As the world and their dog talk of the new “special relationship,” between the US and the UK, “The Donald & Teresa Show,” looks markedly different from the “Maggie & Ronnie Show” of 1981.
Personality’s aside, it’s unfortunate for both leaders that the economic and geo-political backdrop is so radically different now than 36-years ago and totally beyond the control of both leaders and politicians in general to change it. That is, until the collective social mood of both countries change once more and politicians’ follow it.

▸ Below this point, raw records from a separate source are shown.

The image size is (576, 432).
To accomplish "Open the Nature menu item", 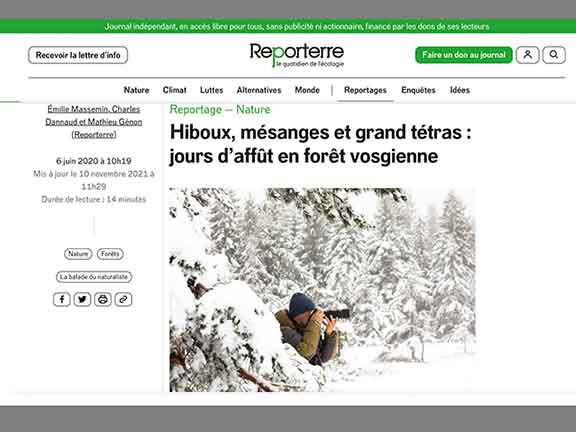I will click(136, 90).
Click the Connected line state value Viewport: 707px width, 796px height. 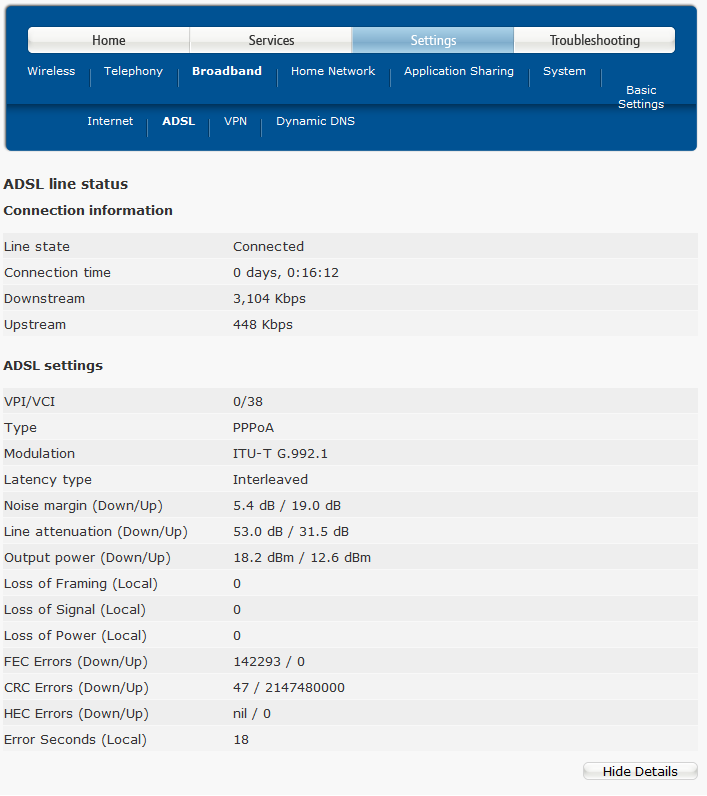(x=268, y=247)
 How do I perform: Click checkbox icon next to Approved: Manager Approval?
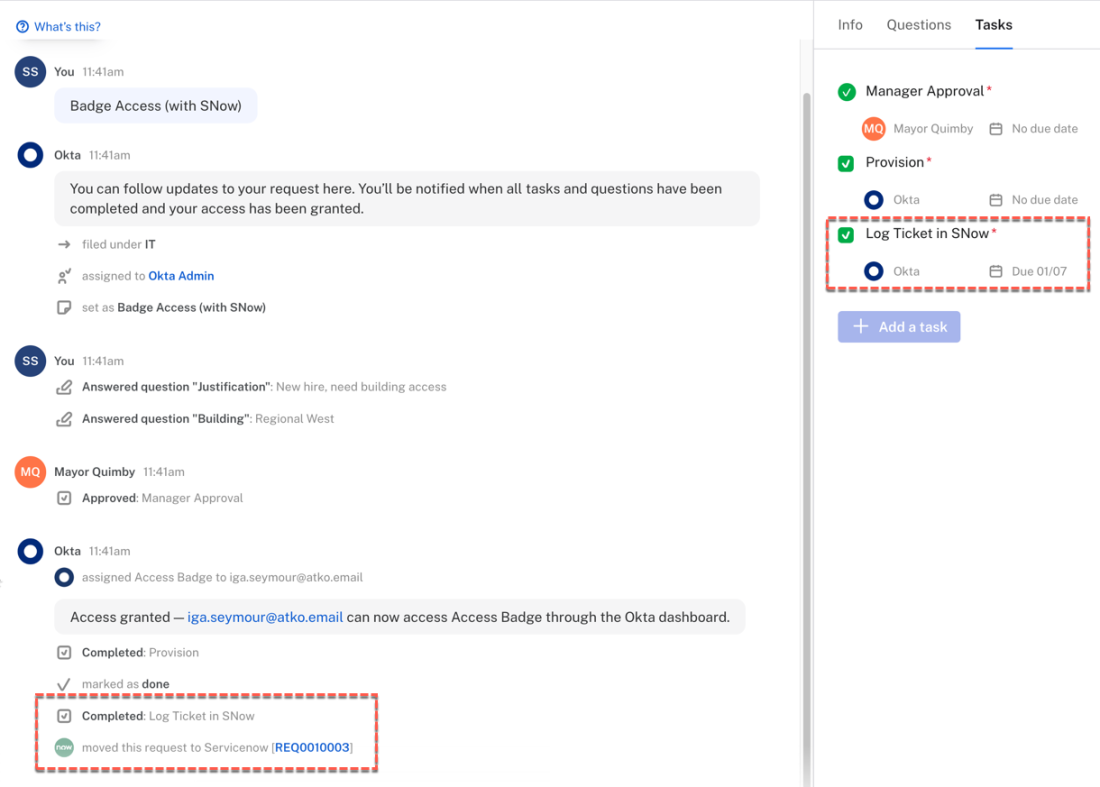pos(64,498)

Socionomics, the study of social mood which is best identified by the stock-market barometer of a Nation, observes the fact that mood governs events, not the widely perceived reverse, hence the increased polarisation within the US and UK societies as their collective social mood has changed from one of optimism to one of increased pessimism and concern, sufficient enough to vote for big changes, in the guise of “the Donald” and “Brexit.”

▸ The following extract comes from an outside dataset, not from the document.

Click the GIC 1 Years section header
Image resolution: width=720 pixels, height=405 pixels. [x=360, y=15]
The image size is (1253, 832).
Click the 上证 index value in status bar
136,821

Robert Prechter, the father of Socionomics, long ago identified that the popularity or otherwise of political leaders, isn’t much to do with their policies but more to do with their luck in the timing of “their time” in the hot-seat as governed by the barometer. In Reagan and Thatcher’s case it commence at the end of a 16-year secular bear market and lasted through the largest bull market in history, whereas for D and T the respective markets have been completing a massive “topping process,” not conducive for high popularity scores.
Alongside of the above there has been much talk of “Trumponomics” versus “Reaganomics,” in respect of tax cuts and infrastructure spending, the “hope” of which has spurred stocks higher since Trump’s election victory.

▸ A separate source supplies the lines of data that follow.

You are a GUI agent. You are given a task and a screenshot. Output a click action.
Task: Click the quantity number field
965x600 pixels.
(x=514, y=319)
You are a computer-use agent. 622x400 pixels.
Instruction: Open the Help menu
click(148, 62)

However, in order to make valid assumptions on the potential impact of the tax cut on the economy, earnings and the markets, we need to review the differences between the Reagan and Trump eras (Chart and comment courtesy of Lance Roberts at Real Investment Advice.) The tailwinds provided by initial deregulation, consumer leveraging and declining interest rates and inflation (since the early 1980s) provided huge tailwinds for corporate profitability growth, but they are now headwinds:
With a focus on the debt levels noted within the table above, we remind that interest rates, at least the ones that you and I are effected by, called market rates, have finished their 35-year decline from a near 20%pa level of 1981 and have been basing (moving sideways) since mid 2012 (a bit like moving down the gears in a car before going into reverse) and have now commenced their climb higher from July 2016, since when the US & UK 10-year rate have jumped by 100% and 200% respectively (not a typo but fact.)
In conclusion, the economic and market backdrop couldn’t be more different now than in 1981 and will have far differing implications for the “special relationship” now and going forward.
The “Investment market Overview” for the week ending 27th January highlighted those most dangerous four words, “It’s different this time” in respect of the auto sector. You can now relate that to the “hope over reality,” suggested by the markets and their participants, in respect of the new top dogs.